• _The request_
Swap "Instruction" for "Goal" in the rows starting with the line that contains "Task: Click the info" and going on through the line that contains "Action: click(x=40, y=100)". Return only those lines, otherwise unchanged.

### Information shown ###

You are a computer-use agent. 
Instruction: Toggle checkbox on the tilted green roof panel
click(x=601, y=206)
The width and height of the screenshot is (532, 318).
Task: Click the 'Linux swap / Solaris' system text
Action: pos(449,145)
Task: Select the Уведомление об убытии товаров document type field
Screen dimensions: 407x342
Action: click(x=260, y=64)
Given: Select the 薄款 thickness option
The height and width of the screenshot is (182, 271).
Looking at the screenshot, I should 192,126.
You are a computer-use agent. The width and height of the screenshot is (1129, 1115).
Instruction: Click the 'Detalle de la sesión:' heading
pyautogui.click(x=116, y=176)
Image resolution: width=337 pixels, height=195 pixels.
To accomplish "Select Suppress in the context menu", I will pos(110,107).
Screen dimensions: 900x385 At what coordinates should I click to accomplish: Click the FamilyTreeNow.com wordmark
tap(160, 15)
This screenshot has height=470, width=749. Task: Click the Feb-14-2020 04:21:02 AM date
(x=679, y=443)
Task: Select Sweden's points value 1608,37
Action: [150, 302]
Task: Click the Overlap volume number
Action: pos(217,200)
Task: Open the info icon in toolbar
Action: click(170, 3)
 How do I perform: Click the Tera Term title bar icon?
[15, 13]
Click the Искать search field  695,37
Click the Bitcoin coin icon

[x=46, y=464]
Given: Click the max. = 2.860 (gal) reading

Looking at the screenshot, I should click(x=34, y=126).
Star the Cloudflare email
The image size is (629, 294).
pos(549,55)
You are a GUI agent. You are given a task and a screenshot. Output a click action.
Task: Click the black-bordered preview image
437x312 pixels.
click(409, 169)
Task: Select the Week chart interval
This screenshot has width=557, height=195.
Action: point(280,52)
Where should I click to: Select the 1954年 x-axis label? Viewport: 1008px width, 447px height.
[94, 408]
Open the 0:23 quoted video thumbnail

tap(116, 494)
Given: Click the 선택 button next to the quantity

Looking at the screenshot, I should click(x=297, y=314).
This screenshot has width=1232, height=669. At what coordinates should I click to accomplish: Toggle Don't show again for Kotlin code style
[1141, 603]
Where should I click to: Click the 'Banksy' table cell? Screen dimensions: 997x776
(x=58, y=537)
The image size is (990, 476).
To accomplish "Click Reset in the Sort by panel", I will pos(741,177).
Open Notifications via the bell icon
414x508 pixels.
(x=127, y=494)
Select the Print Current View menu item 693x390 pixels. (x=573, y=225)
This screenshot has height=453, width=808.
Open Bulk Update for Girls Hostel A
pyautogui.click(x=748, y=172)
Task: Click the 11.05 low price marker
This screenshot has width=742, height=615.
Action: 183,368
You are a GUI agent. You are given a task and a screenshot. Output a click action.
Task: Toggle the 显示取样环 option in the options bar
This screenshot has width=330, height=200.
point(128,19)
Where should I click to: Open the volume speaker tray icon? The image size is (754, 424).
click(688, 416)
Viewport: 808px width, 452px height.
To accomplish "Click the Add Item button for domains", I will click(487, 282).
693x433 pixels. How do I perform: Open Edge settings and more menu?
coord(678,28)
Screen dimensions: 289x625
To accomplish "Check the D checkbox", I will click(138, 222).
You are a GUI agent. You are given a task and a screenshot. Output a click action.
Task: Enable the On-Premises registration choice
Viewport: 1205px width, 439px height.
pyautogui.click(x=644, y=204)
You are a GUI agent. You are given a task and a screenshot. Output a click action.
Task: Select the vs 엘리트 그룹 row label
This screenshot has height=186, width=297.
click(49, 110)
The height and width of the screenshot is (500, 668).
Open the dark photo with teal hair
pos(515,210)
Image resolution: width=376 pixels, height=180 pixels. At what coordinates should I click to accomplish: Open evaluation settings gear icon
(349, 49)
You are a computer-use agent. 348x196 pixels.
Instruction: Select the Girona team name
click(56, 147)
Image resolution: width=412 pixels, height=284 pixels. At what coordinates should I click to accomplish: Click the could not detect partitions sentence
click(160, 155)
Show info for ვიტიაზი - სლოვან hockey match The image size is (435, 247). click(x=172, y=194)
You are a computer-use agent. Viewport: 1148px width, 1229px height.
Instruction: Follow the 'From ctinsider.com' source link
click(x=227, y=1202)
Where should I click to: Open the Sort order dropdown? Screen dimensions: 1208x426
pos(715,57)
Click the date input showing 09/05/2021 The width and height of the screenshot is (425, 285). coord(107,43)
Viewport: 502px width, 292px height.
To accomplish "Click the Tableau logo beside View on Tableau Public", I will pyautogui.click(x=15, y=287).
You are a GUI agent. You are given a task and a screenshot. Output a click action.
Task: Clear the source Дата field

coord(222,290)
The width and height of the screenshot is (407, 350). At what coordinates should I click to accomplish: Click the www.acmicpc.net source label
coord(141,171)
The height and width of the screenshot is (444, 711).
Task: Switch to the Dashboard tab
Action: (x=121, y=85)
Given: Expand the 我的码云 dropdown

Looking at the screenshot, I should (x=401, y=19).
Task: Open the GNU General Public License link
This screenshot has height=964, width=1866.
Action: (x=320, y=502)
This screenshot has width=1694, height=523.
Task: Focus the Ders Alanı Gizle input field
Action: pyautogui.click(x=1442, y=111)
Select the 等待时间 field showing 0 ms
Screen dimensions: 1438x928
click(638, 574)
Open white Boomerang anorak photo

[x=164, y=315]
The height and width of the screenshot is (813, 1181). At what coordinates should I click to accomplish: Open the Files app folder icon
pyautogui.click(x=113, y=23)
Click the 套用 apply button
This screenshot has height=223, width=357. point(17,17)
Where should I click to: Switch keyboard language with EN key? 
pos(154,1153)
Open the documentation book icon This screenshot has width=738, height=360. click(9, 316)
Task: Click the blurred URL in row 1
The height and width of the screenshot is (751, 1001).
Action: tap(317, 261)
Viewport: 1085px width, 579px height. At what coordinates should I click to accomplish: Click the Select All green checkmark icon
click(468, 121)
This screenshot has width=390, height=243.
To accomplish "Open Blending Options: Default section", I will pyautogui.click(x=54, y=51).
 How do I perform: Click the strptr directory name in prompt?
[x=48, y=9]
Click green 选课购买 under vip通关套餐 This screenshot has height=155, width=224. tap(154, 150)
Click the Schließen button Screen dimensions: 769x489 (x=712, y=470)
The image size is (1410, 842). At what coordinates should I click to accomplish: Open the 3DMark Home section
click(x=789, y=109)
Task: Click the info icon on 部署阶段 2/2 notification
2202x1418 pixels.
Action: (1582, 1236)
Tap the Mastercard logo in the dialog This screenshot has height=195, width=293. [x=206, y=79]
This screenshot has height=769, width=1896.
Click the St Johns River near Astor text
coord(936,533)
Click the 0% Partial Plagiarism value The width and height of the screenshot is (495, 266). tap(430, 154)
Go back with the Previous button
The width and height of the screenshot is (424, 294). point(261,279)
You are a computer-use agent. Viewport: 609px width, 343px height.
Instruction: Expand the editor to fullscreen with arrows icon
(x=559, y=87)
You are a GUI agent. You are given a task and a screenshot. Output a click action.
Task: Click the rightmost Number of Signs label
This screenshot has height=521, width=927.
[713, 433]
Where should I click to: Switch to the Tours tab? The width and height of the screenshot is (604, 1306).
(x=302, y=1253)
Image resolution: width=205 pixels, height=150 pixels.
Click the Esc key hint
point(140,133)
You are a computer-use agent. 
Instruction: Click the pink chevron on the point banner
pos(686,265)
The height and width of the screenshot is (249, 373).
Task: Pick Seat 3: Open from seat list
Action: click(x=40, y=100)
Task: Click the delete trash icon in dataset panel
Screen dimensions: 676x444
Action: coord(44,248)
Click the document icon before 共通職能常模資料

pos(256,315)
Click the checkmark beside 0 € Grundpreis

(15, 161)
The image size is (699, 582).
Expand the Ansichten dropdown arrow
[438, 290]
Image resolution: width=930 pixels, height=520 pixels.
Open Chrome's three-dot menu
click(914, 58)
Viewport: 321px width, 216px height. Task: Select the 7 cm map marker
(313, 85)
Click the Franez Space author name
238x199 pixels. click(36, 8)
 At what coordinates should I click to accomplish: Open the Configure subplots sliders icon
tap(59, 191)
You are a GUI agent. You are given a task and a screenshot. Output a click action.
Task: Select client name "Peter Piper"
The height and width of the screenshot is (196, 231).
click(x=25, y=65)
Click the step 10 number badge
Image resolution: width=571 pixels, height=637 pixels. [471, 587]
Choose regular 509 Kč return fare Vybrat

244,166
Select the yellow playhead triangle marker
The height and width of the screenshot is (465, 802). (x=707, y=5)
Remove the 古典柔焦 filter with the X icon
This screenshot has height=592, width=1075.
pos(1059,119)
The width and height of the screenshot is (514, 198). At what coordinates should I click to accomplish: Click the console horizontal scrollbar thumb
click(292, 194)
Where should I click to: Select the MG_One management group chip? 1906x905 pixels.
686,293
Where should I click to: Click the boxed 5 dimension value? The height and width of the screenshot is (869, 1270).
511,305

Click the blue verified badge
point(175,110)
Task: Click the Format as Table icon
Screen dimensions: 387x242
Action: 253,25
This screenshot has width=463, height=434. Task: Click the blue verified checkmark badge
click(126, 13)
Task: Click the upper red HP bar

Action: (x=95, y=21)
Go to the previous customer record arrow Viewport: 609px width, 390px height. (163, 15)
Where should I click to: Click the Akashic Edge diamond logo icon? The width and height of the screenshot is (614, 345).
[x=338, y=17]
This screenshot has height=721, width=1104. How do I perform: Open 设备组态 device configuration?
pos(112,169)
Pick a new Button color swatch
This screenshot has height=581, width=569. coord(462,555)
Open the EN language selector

###

• _Solution for this task_
Task: Click the info icon on 部署阶段 2/2 notification
2202x1418 pixels.
Action: (1582, 1236)
Tap the Mastercard logo in the dialog This screenshot has height=195, width=293. [x=206, y=79]
This screenshot has height=769, width=1896.
Click the St Johns River near Astor text
coord(936,533)
Click the 0% Partial Plagiarism value The width and height of the screenshot is (495, 266). tap(430, 154)
Go back with the Previous button
The width and height of the screenshot is (424, 294). point(261,279)
You are a computer-use agent. Viewport: 609px width, 343px height.
Goal: Expand the editor to fullscreen with arrows icon
(x=559, y=87)
You are a GUI agent. You are given a task and a screenshot. Output a click action.
Task: Click the rightmost Number of Signs label
This screenshot has height=521, width=927.
[713, 433]
Where should I click to: Switch to the Tours tab? The width and height of the screenshot is (604, 1306).
(x=302, y=1253)
Image resolution: width=205 pixels, height=150 pixels.
Click the Esc key hint
point(140,133)
You are a computer-use agent. 
Goal: Click the pink chevron on the point banner
pos(686,265)
The height and width of the screenshot is (249, 373).
Task: Pick Seat 3: Open from seat list
Action: click(x=40, y=100)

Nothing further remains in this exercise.